THE TASKS:
1 - Translate this sentence from the forum thread into Spanish: "We live in western North Carolina."
2 - Report every line of the entries that contains the string "dimensions", matching case exactly.

═════ PASSAGE SHOWN ═════

# Where are you from?



## Boss (Feb 26, 2011)

Boss and I are from Calgary Alberta Canada it can get as cold as -50c/ -58f here sometimes so its not the friendliest environment for a Chihuahua but our little Boss seems to take it well :hello1:


----------



## leiahrandy (Jan 18, 2011)

wow! it must be extremely cold! i didnt know chihuahuas could live in such cold environments.
randy and i live in kissemmee florida.


----------



## Cambrea (Feb 21, 2010)

We live in western North Carolina. It gets pretty cold here in my opinion, under 20F sometimes. I'm from California so anything under 68F is freezing to me. The girls seem to do ok, they aren't too fond of the snow though.


----------



## Boss (Feb 26, 2011)

leiahrandy said:


> wow! it must be extremely cold! i didnt know chihuahuas could live in such cold environments.
> randy and i live in kissemmee florida.


LOL sometimes I dont know how I survive on those really cold days hahaha but I think if the animal is born and raised here it makes it alot easier vs if I were to adopt from Florida the dog would probably freeze lol and if I came to Florida I would probably complain the whole time about how hot it is as I cannot stand when it gets hotter than +20c/68f lol which is probably cold to you


----------



## Boss (Feb 26, 2011)

Cambrea said:


> We live in western North Carolina. It gets pretty cold here in my opinion, under 20F sometimes. I'm from California so anything under 68F is freezing to me. The girls seem to do ok, they aren't too fond of the snow though.


lol I cannot stand anything over 68F which is +20C here hahaha thats WAYYYYY TOO HOT lol


----------



## leiahrandy (Jan 18, 2011)

Boss said:


> LOL sometimes I dont know how I survive on those really cold days hahaha but I think if the animal is born and raised here it makes it alot easier vs if I were to adopt from Florida the dog would probably freeze lol and if I came to Florida I would probably complain the whole time about how hot it is as I cannot stand when it gets hotter than +20c/68f lol which is probably cold to you



lol, yes you probably would. 
and randy is from florida, i am personally from new york city, but i get cold really fast, so i would probably die the moment i step foot on canada! lmbo.


----------



## Boss (Feb 26, 2011)

leiahrandy said:


> lol, yes you probably would.
> and randy is from florida, i am personally from new york city, but i get cold really fast, so i would probably die the moment i step foot on canada! lmbo.


Well I was born in Alberta "where I live now" I was raised in Vancouver BC where it only really rains and does not really ever get colder than -5c/ 
23f so it is much warmer there but alot wetter so it did take me quite awhile to get used to the cold weather here again most people here are wearing shorts again by the time it is -5/ 23f lol I also lived in Windsor Ontario it is MUCH hotter there I could barely stand it as the humidity was almost 100% and it didn't go lower than +30c/ 86f which was soooo hot for me again that is probably a colder day for you we are planning to take a trip to the grand canyon in summer I dont know what I am going to do.


----------



## Amandarose531 (Aug 9, 2010)

Originally from Idaho where we got below zero frequently, transplanted to South East Texas where the high this week is 85F and it only goes up from there, sometimes 110F+ etc. in the late summer.

═════ MATERIAL SHOWN ═════

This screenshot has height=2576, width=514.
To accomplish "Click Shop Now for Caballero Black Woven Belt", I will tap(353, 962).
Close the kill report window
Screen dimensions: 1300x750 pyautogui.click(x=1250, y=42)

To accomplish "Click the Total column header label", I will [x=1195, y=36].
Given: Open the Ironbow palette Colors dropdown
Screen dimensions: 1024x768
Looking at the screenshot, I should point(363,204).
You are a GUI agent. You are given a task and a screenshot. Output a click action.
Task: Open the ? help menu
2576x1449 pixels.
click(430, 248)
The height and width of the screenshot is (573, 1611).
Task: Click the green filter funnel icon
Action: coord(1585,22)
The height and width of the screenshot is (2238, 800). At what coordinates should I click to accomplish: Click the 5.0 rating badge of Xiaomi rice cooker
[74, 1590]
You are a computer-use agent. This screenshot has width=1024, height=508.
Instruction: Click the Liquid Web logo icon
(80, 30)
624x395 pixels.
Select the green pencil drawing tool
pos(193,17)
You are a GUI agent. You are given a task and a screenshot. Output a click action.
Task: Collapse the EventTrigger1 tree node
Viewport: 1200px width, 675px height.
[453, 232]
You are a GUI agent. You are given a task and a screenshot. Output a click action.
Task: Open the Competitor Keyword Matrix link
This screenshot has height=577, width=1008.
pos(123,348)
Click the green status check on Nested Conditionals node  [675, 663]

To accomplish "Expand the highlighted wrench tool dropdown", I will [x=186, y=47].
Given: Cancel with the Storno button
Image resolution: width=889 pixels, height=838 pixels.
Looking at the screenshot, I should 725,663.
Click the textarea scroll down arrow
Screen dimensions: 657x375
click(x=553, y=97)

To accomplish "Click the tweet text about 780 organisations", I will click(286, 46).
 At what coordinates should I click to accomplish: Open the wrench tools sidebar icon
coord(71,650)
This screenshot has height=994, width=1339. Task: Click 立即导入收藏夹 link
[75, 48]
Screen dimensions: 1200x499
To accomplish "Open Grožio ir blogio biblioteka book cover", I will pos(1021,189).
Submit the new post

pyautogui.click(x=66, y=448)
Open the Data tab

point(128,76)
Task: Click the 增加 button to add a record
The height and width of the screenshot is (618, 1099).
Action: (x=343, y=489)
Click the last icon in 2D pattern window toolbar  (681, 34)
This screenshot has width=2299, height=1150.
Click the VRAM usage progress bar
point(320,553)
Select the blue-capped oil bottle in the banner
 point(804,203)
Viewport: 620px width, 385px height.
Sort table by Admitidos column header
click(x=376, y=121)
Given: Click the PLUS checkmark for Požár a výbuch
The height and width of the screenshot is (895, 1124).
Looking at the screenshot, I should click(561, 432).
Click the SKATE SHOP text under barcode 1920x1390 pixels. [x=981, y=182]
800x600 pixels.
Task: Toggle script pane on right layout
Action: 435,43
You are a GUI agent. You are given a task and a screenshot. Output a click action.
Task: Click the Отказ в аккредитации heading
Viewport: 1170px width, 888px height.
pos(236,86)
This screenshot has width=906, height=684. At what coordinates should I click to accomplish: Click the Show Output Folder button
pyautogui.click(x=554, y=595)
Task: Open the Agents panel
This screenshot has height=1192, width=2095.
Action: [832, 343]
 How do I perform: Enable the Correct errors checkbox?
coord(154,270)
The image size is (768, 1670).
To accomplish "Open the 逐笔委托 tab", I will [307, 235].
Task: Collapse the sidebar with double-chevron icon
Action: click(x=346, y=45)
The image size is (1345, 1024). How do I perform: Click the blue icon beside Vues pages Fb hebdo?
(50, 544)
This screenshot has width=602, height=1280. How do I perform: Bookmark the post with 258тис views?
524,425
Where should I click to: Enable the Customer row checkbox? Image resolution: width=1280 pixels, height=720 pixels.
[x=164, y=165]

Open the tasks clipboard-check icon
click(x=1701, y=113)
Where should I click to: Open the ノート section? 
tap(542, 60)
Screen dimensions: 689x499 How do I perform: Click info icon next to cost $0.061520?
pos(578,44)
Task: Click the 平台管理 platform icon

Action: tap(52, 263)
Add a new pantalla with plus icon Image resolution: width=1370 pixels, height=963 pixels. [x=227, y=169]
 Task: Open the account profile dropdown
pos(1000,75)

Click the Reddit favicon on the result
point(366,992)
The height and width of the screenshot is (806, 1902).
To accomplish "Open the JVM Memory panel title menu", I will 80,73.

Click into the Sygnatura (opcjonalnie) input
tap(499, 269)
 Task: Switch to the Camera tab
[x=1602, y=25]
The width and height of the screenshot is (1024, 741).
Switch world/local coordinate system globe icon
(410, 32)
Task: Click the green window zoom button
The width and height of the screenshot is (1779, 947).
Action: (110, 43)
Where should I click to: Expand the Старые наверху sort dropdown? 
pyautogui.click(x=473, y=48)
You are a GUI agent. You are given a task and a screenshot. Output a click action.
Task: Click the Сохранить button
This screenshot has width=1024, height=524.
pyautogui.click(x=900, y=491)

═════

ANSWERS FOR THE EXERCISE:
1 - Vivimos en el oeste de Carolina del Norte.

2 -
Screen dimensions: 1300x750 pyautogui.click(x=1250, y=42)
Screen dimensions: 1024x768
Screen dimensions: 657x375
Screen dimensions: 1200x499
Screen dimensions: 689x499 How do I perform: Click info icon next to cost $0.061520?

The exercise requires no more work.